There are serious concerns for Tumblr, with Yahoo! writing down the value of the operation Mayer hailed as “incredibly special”, which suggests there is no longer such a “great thing going”. Yahoo! may even be acquired to solve its financial woes.
Tumblr isn’t the only short-form blogging site experiencing problems. Twitter is also meandering around in revenue hell, despite celebrating its tenth anniversary on 21 March.
Sure, it’s had some great high moments, but we can’t forget the lows. The company has reached 320m users in its decade of existence and the rate of growth has slowed down.

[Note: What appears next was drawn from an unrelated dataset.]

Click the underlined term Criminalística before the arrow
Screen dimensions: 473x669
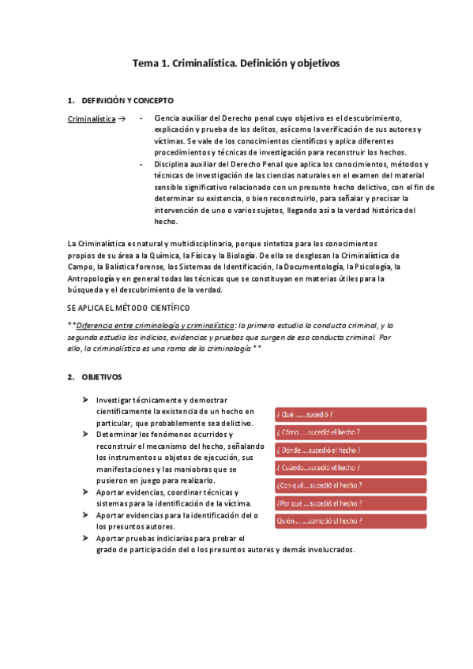point(92,118)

Let’s not forget the firing and hiring of founder Jack Dorsey, who returned to the business in October 2015.
We’re working hard at Twitter to focus our roadmap on a few things we can make really great. And we’re strengthening our team along the way.
— Jack (@jack) October 5, 2015
He’s made a handful of changes since his reappointment at the head of the firm – including axing eight per cent of staff. Probably not what people had in mind by “strengthening”.
“We are moving forward with a restructuring of our workforce so we can put our company on a stronger path to grow. Emails like this are usually riddled with corporate speak so I’m going to give it to you straight,” Dorsey said in a letter to staff.
“We have made an extremely tough decision: we plan to part ways with up to 336 people from across the company.”
Around a fortnight later and it was reported four key execs had resigned from their posts, moving onto firms including Google.